The primary goal of the handshake is to make it as efficient and straightforward as possible to make sure that requests are coming from the IP address being written in the IP packet “source” field. That is necessary to simply pass other packets by the server and the network, without any resource lost on fake clients. Besides, that eliminates the use of the server as an intermediate unit in the amplification attack, when the server sends significantly more data to the victim’s address (faked “source” field) that would be required for the attacker to generate on victim’s behalf.

Adam Langley and Co created a brilliant example for everyone trying to create UDP-based protocols (hello, game developers!). At the current protocol draft for QUIC a whole section is dedicated to the handshake. In details, the first packet of a QUIC connection cannot be less than 1200 bytes, since it is precisely the size of a server handshake response.

Until the connection established (when the authenticity of the client’s IP address confirmed) QUIC client cannot cause the server to transmit more packets than the client. Naturally, handshake mechanism offers a convenient target for attackers. The infamous SYN flood attack is aiming explicitly at the TCP triple handshake process. Therefore it is vital for the handshake design to be optimal in both algorithmic complexity and the hardware proximity.

That was not the case of the TCP protocol, where the sufficient handshake (SYN cookies) was introduced much later by the famous Daniel Bernstein and is, in fact, based on hacks even obsolete clients support. It is funny, but as you can see from this publication, the QUIC protocol became the target before the final release. Therefore, while implementing QUIC in production, it is necessary to ensure that its handshake is integrated as efficiently as possible and close to the processing hardware.

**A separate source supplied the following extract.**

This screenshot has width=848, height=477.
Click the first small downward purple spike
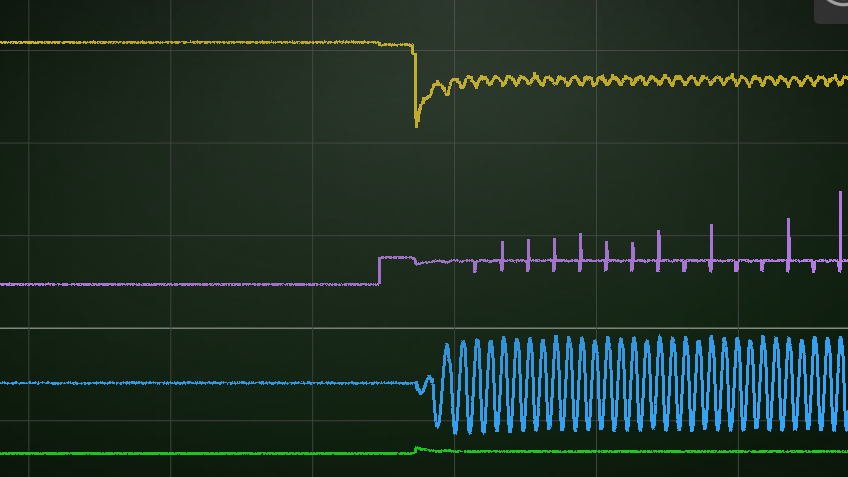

Otherwise, those attacks that kernel handled before (with Linux supporting SYN cookies for quite a time) would have to be processed with Nginx or, moreover, IIS. It is unlikely to cope with those appropriately.

Every year network becomes more complicated. These challenges must be met by everyone and especially engineers involved in the development and implementation of new/er protocols. In that process, it is crucial to take security risks into account and solve them in advance, on paper, without waiting for the actual threat actualization. Worth noting that it is still essential to provide support for any protocol, including QUIC, at a level close to the hardware.

The protection of the system designed over the QUIC protocol would be quite a task until all such issues detected, analyzed and solved. Same applies to other newfangled protocols like HTTP/2, SPDY, and even IPv6. In the future, we might undoubtedly see more inspiring examples of the new generation protocols.

We would certainly keep you informed.